Attention conservation notice. This is a comment on a Five year old Cosma Shalizi post which begins “Attention conservation notice: 2300 words of technical”
Shalizi argues that a Bayesian must have absolute confidence that he knows the probability of any event — a diffuse prior just means that the probability that variables will be within a given range is low.
I quote a passage which might be too brief to communicate his point
He introduces a random series Xi
I have a standard-issue Bayesian agent. The agent has a hypothesis space, each point m of which is a probability distribution for the random sequence. This hypothesis space is measurable, and the agent also has a probability measure, a.k.a. prior distribution, on this space. The agent uses Bayes’s rule to update the distribution by conditioning, so it has a sequence of measures D0, D1, etc.
[skip] Now I pick my favorite observable event f, a set in the joint sigma-field of the Xi. For each hypothesis m, the probability m(f) is well-defined.
The Bayesian, by definition, believes in a joint distribution of the random sequence X and of the hypothesis M. (Otherwise, Bayes’s rule makes no sense.) This means that by integrating over M, we get an unconditional, marginal probability for f:
Pn(f) = EDn[M(f|X1=x1, X2=x2, … , Xn=xn)]
This is a problem at least to the hypothetical person who thinks we are Bayesian, since we don’t have complete confidence in our subjective probabilities (in fact we usually don’t have subective probabilities at all just the feeling that something is likely, unlikely, very unlikely and things like that). There is also a problem for those who say we should be Bayesian as great confidence in calculated probabilities caused dome difficuilty back in 2008 (Shalizi is commenting on a 2006 book which denounced foolish financiers who had too much confidence in their models).
There is a simple solution which vaguely reminds me of high breakdown point estimators — that is Huber’s approach to robust estimation. His idea was not to assume that all of the data were generated by a process with a finite number of estimated parameters, but rather that, say 90% was and the rest could be generated by any process. This means that the assumptions made by the statistician is somethings which might actually be true.
OK so reverend Bayes let me introduce you to professor Huber. I consider a recovering Bayesian agent who realizes that the most diffuse prior is too strong a belief to be possible. The recovering Bayesian introspects and realizes that a priori she has a hypothesis space each point m of which is each point m of which is a probability distribution for the random sequence and a subjective probability density for each m, but notes that integrating over all m the probabilities integrate up to say 90%. The agent has a 10% subjective probability that the actual distribution of the random sequence is something she hasn’t dreamt of, pershaps something which she can’t conceive.

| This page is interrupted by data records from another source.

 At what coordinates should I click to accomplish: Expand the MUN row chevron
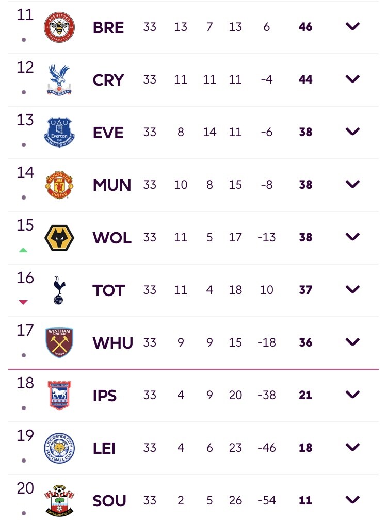click(352, 184)
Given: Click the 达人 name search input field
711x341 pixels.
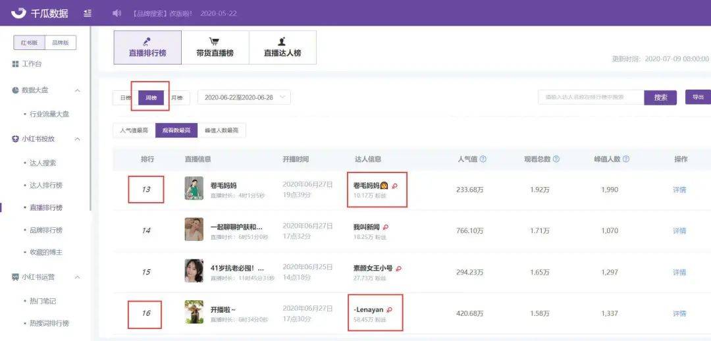Looking at the screenshot, I should pos(591,97).
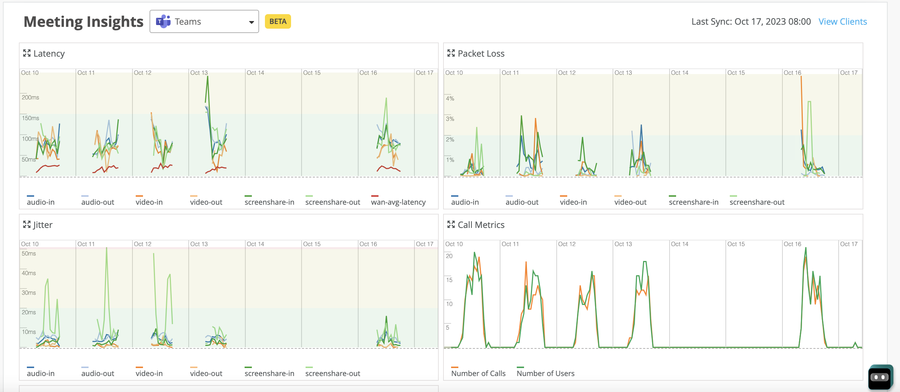Hide screenshare-out series in Jitter legend

coord(332,373)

I don’t see any way to improve on this original hunch of a 10% chance of something strange — certainly Bayes’s formula is no help. But the agent can update the probabilities within the 90%.
This gives posterior beliefs about probabilities of events f of the form: the probability is between p and p+ 10%. In the always subjective 10% possibility that the world is undreamed of, all she can conclude is that the probability can’t be less than zero or greater than one.
This means that a 95% interval of the Bayesian posterior of say X_1000 is post data Bayes Huber subjective 85.5% interval. There is no 95% interval, and the 90% interval will be all conceivable values of X_1000.
This seems to me to be at least suitably cautious. It also reminds me that Brad got back to Shalizi 2009 while defending Nate Silver who did something roughly like this.
I have some problems with this idea. First I don’t have a set of hypotheses which I am 90% sure contains the truth. Rather more along the line of 90% sure the world is different from any possible world I have imagined. So I am stuck with huge 9% intervals. I can’t live with that. Second there has to be some way to improve on the 10%. Third, I have no idea from where the prior probabilities, including the 10% might come. Finally, of course, I am sure the idea is not original and probably decades old.
Oh the 10% extra can also reflect doubts about the prior over hypothesis in the set M.